Content starts
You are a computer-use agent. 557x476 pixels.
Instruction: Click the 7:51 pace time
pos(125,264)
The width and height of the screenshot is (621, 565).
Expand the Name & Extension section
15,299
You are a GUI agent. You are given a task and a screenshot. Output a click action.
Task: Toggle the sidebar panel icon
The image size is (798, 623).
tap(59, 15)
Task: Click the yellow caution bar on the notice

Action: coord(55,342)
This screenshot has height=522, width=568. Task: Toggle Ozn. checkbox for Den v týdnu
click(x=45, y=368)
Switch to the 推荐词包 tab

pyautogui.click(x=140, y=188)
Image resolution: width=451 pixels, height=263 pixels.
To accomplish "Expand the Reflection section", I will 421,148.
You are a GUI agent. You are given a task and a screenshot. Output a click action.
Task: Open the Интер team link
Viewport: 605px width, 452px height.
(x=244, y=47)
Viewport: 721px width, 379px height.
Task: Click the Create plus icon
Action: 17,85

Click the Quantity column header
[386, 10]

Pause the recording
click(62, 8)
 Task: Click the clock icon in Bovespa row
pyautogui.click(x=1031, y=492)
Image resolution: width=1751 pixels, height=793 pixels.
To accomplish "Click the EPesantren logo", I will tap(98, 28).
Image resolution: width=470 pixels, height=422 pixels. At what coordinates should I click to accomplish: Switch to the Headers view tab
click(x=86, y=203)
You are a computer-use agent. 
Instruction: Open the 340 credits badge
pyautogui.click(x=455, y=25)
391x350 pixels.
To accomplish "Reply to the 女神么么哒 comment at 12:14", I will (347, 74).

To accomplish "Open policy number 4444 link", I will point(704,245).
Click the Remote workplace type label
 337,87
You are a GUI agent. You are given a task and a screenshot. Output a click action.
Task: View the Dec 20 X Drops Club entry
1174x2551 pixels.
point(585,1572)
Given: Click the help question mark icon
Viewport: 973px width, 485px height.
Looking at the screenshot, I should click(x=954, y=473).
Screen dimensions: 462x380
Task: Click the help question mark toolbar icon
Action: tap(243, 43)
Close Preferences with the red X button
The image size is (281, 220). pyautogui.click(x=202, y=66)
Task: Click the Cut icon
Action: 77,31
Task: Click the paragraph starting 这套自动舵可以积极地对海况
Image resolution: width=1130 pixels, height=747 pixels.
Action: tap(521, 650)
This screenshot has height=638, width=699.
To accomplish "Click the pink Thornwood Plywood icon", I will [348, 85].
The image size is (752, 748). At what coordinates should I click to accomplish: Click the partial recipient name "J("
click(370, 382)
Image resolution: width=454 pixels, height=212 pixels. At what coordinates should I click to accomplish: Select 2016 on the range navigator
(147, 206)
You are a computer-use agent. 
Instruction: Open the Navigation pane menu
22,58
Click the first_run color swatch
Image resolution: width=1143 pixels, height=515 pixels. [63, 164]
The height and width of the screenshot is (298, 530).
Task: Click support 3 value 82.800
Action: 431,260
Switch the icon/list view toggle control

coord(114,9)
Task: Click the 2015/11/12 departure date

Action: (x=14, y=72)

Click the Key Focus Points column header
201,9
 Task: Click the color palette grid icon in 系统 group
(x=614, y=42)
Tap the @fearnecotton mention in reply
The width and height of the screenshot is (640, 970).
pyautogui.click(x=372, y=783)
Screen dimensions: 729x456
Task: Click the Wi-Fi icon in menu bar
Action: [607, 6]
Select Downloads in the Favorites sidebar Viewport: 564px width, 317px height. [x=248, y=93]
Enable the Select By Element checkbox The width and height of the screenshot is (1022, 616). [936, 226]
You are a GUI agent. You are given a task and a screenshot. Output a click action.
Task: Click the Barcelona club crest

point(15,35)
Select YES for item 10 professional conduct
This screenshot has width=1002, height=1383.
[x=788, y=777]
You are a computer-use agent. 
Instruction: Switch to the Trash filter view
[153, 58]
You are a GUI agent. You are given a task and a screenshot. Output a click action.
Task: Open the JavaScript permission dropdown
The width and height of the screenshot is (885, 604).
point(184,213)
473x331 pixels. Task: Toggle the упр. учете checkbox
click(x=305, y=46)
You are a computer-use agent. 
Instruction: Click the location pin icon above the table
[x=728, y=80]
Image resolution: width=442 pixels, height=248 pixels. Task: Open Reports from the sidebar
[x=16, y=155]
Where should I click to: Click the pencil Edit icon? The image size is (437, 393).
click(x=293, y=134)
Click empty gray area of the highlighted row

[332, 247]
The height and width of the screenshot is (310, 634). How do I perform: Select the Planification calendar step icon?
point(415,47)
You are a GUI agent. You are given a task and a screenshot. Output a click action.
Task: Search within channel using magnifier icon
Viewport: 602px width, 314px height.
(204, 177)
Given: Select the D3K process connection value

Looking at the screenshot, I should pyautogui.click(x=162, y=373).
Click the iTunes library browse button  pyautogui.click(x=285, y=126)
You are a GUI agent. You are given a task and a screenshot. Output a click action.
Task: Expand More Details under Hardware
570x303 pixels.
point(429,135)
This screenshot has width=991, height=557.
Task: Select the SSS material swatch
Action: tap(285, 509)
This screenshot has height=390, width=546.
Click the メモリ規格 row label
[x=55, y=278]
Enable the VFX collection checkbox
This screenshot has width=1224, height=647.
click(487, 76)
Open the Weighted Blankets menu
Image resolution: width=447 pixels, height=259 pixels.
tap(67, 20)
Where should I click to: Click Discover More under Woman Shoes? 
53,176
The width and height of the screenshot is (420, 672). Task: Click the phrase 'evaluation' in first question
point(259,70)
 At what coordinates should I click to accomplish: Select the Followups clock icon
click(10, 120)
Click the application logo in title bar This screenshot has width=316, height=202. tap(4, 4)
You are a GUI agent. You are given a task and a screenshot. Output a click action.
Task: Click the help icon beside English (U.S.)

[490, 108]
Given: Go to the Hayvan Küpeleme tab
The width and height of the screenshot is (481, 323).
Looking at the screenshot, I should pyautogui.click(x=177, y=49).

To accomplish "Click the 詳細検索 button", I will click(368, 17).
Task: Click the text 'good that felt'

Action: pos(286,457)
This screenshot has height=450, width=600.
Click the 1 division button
Content ends
State how many lines in the listing above contain the word "will", giving only the number.

### REPLY
6